Também defendeu a imigração num período em que a Europa prefere construir muros para barrar o movimento migratório de pessoas vindas especialmente da África e do Oriente Médio, e rechaçou o envolvimento britânico nos bombardeios à Síria. Defendeu ainda o diálogo com o Hamas palestino e o Hezbollah libanês —taxados de terroristas pelos líderes europeus, estadunidenses e israelenses devido à sua resistência armada— e a desnuclearização do Reino Unido. Em suma, segundo o Atlantic, membros do partido temiam que fosse eleito líder porque “Corbyn é emblemático da ideologia que fez do Trabalhista inelegível por anos”.
Sua eleição em 2015 —com 60% dos votos, frente aos 19% e 17% dos seus opositores, ex-membros dos governos Blair e Brown— levou a mídia local a discutir amplamente o conflito interno, tratando-o até mesmo por “guerra civil”, no caso do Telegraph. Em 2016, quando sua liderança foi desafiada, uma nova eleição deu-lhe 61,8% dos votos (313,209 dos votos populares) frente aos 38,2% (193,229 votos) do opositor, Owen Smith.
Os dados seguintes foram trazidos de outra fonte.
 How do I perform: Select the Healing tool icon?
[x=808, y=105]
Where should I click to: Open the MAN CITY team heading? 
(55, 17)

O motivo da nova votação foi a tensa disputa das campanhas em torno do referendo sobre o Brexit, que em junho de 2016 resultou na opção popular pela saída do bloco por uma estreita margem —quase 52% contra 48%, com participação de 72% dos eleitores.
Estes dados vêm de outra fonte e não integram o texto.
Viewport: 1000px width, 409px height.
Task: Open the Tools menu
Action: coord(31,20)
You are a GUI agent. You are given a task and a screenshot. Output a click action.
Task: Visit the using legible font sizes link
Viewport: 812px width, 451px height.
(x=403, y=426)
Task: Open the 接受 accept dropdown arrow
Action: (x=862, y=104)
O Partido Trabalhista apoiou a permanência do Reino Unido na UE, mas buscou não se associar oficialmente à campanha pelo mesmo objetivo promovida por David Cameron, o premiê conservador que propôs o referendo na expectativa de confirmação. Aliás, a derrota foi o que provocou a demissão de Cameron, levando Theresa May ao cargo que desde então ocupa, encarregada de negociar a saída britânica.
Corbyn foi à época acusado por alguns membros de seu partido de não atuar o suficiente na defesa da permanência. Após o resultado do voto popular, na conferência do partido, em setembro de 2016, diversos membros propunham a defesa de um novo referendo. A conferência aprovou a defesa da possibilidade de se realizar um novo voto popular —ou seja, que a chance esteja “sobre a mesa”, não especificamente a consulta em si— caso May não consiga assegurar um acordo de saída que o Parlamento aprove, ou caso não haja uma eleição geral. Corbyn, por outro lado, instou à adoção imediata das medidas necessárias para a saída.
Parlamentares trabalhistas promoveram um voto de desconfiança para removê-lo do governo paralelo que se constitui oficialmente no sistema britânico —composto pelo líder e membros da oposição nomeados; são as “sombras” dos ministros e primeiro-ministro, desempenhando funções denominadas “ministro/a sombra” das diferentes pastas. Mas o resultado do referendo foi apenas o gatilho de uma ação já anunciada contra Corbyn desde sua eleição, com questões como seu rechaço aos ataques contra a Síria promovidos por Cameron e comentários alegadamente antissemitas dados como motivos concretos de oposição à sua liderança.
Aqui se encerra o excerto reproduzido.